Results: The majority (72%) of patients were male, mean age was 70 years (9% were over 80 years old), and 28% were symptomatic. Significant coronary artery disease was present in 66%, and 25% were diabetic. Contralateral internal carotid artery (ICA) stenosis > 70%, or occlusion, was present in 12.5%; ipsilateral ECA stenosis > 70% was present in 7% of patients. Average procedural time was 17 ± 8 minutes. Occlusion time was 198 ± 59 seconds. Transient neurological symptoms with full resolution were encountered by 20% of patients, but only 0.3% of patients were unable to tolerate the carotid-artery occlusion.
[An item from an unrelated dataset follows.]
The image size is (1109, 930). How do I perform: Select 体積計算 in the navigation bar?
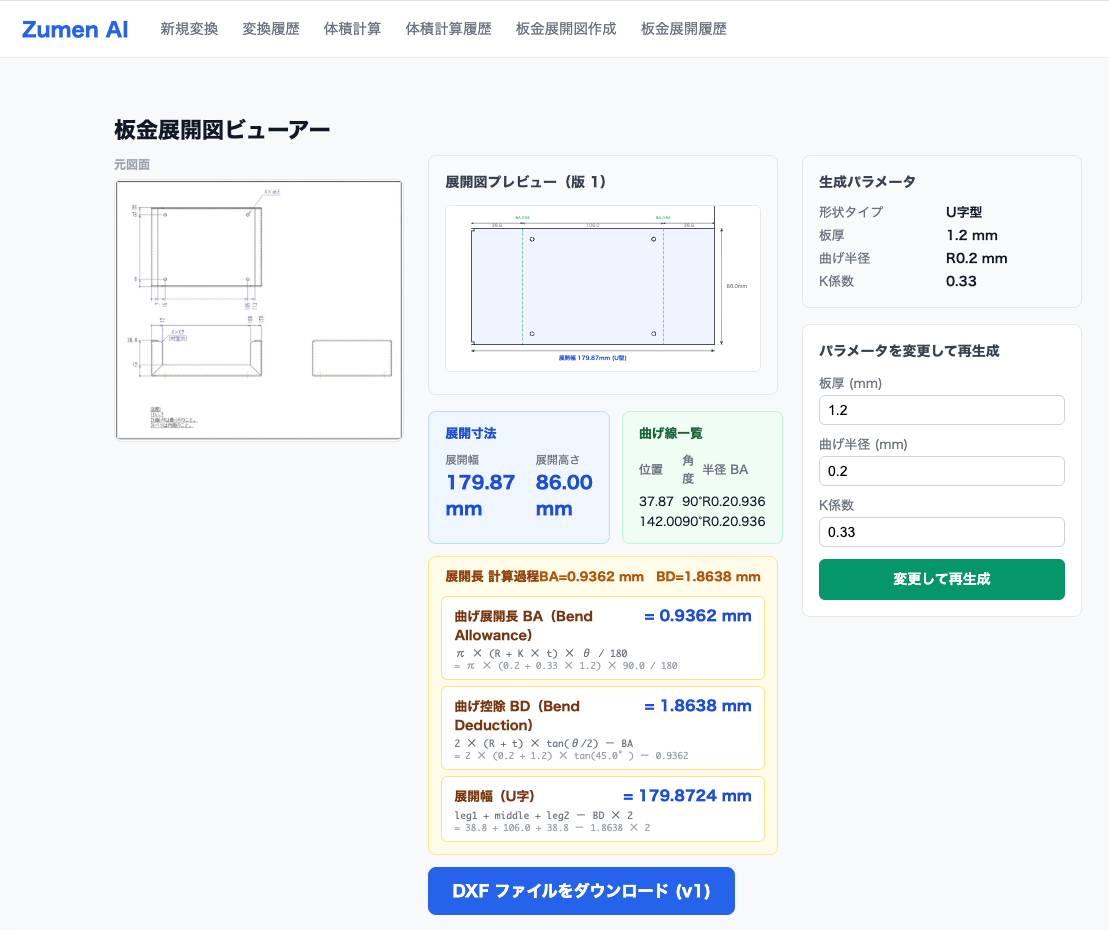coord(352,29)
The 30-day mortality rate was 0.61%, and the combined rate of death or stroke was 1.38%. The five in-hospital deaths were attributed to: one acute coronary syndrome, one acute pulmonary edema, one hemorrhagic stroke, one subarachnoid hemorrhage, and one acute renal failure precipitating multi-organ failure. The incidence of death or stroke was higher in symptomatic patients than in asymptomatic patients (3.0% vs. 0.8%, p < 0.01), but no difference was seen between patients with or without contralateral ICA occlusion. Multivariable analysis revealed that symptomatic status (odds ratio [OR] 4.25, p < 0.05) and hypertension (OR 3.7, p < 0.05) were independent predictors of stroke. Institutional experience increased over the time of the study, and death and stroke rate declined by approximately 70% (p < 0.01). High surgical risk features increased the total event rate, but this was not an independent predictor of death or stroke. The authors conclude that using PEO for CAS is safe and effective in an unselected population, and that anatomical and/or clinical conditions of high surgical risk were not associated with an increased rate of adverse events.
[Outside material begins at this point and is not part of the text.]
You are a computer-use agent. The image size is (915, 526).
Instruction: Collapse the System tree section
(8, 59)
This registry has excellent procedural success rates and very low complication rates. It was performed in a center with significant experience, and their data show better results the more procedures they perform. The carotid-artery occlusion times were short, indicating the operators were very facile with the equipment. This likely contributed to their low rates of stroke. Interestingly, contralateral ICA disease did not increase the rate of events, again demonstrating that brief occlusion is well tolerated. A particular strength of the study is the use of an independent neurologist to assess the patient and adjudicate on events.
The study is limited in that there was no control group and it was a single-center study, so the results may not be generalizable to all centers. However, real-world registry data like these are important in advancing the field. While surgical CEA remains an excellent treatment option for patients with carotid stenosis, CAS using PEO appears to be a safe and effective option for some patients requiring carotid revascularization.